(Stored data)

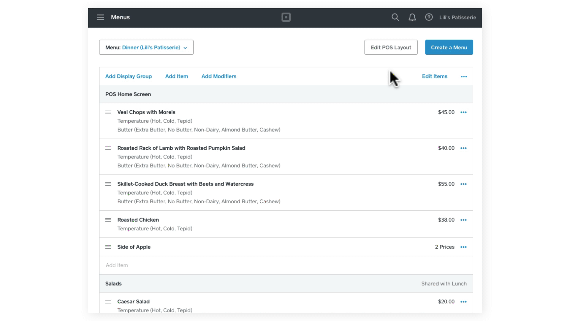This screenshot has width=570, height=321.
Task: Open the Side of Apple options ellipsis
Action: tap(463, 247)
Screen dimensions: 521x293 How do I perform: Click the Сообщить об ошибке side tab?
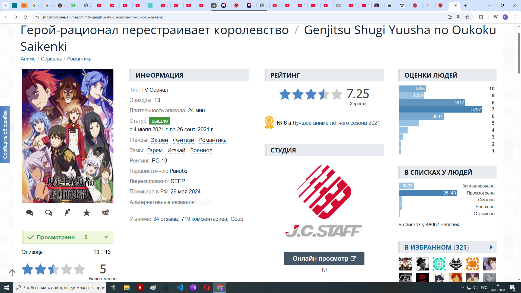pos(5,134)
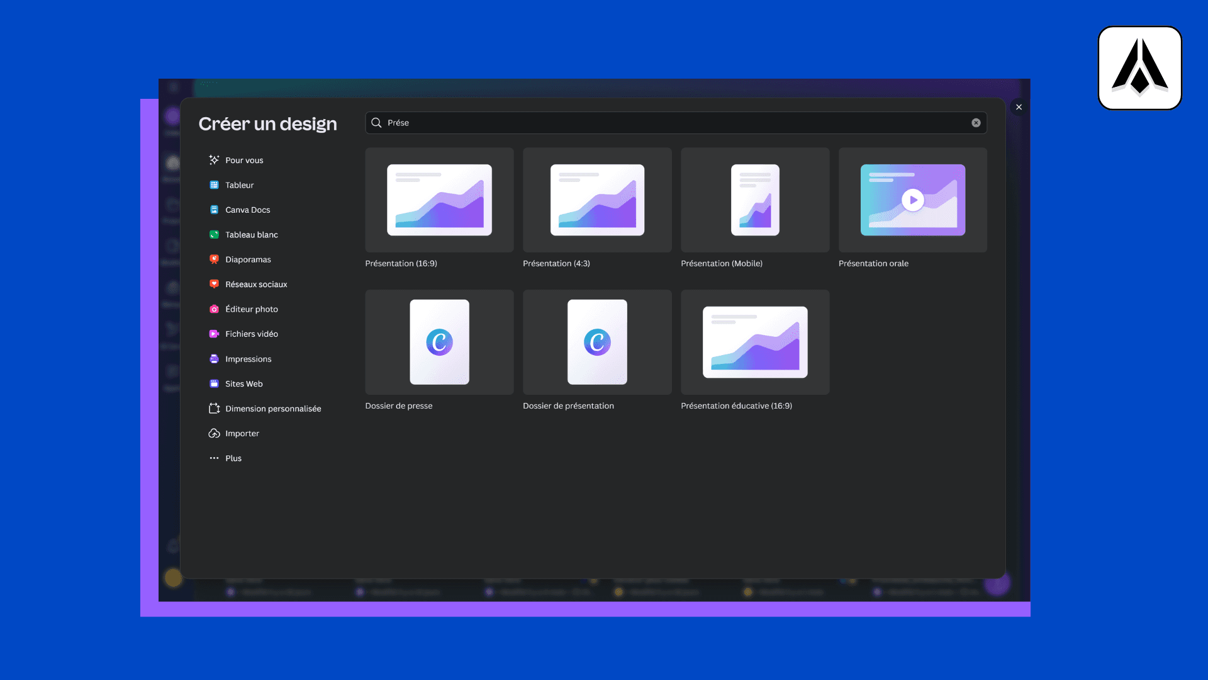Open the Éditeur photo camera icon
The image size is (1208, 680).
(x=214, y=309)
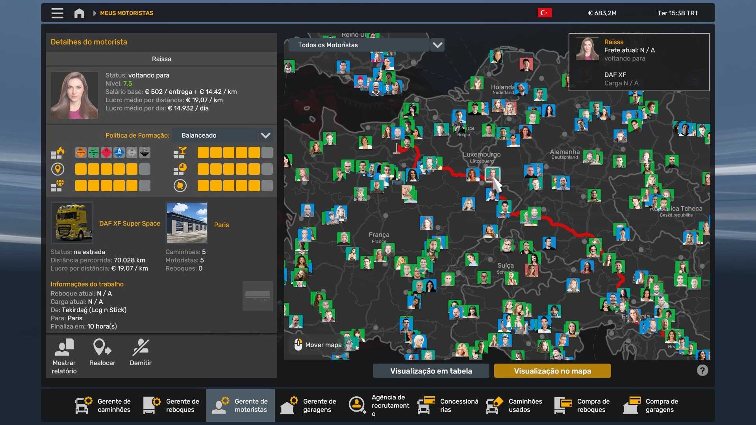Image resolution: width=756 pixels, height=425 pixels.
Task: Go to the home screen icon
Action: pos(79,13)
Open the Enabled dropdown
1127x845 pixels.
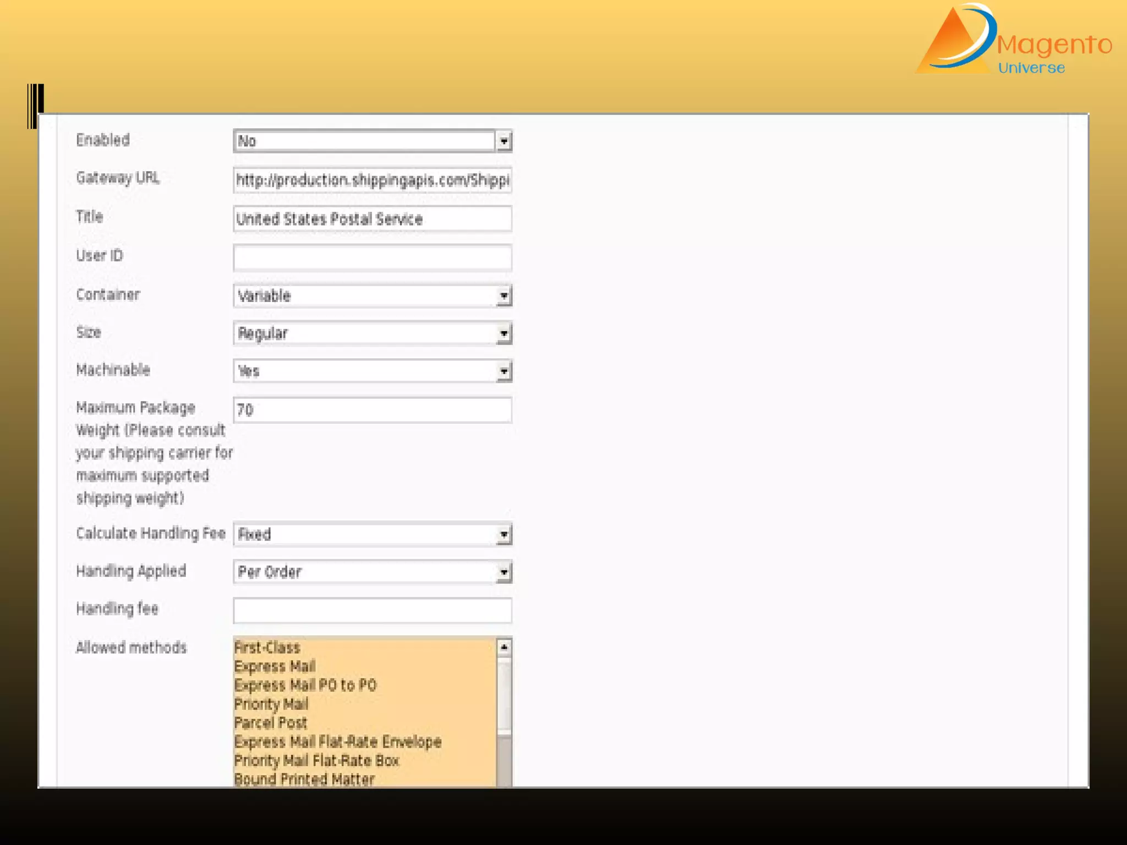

### Exercise
With the pictures left out, give again exactly the lines from the one that contains "Screen dimensions: 521x293" through the final line of the data above.

### Task solution
Screen dimensions: 521x293 How do I perform: Click the Сообщить об ошибке side tab?
pos(5,134)
Open the Éditeur photo camera icon
The image size is (1208, 680).
(x=214, y=309)
Image resolution: width=756 pixels, height=425 pixels.
Task: Go to the home screen icon
Action: pos(79,13)
Open the Enabled dropdown
1127x845 pixels.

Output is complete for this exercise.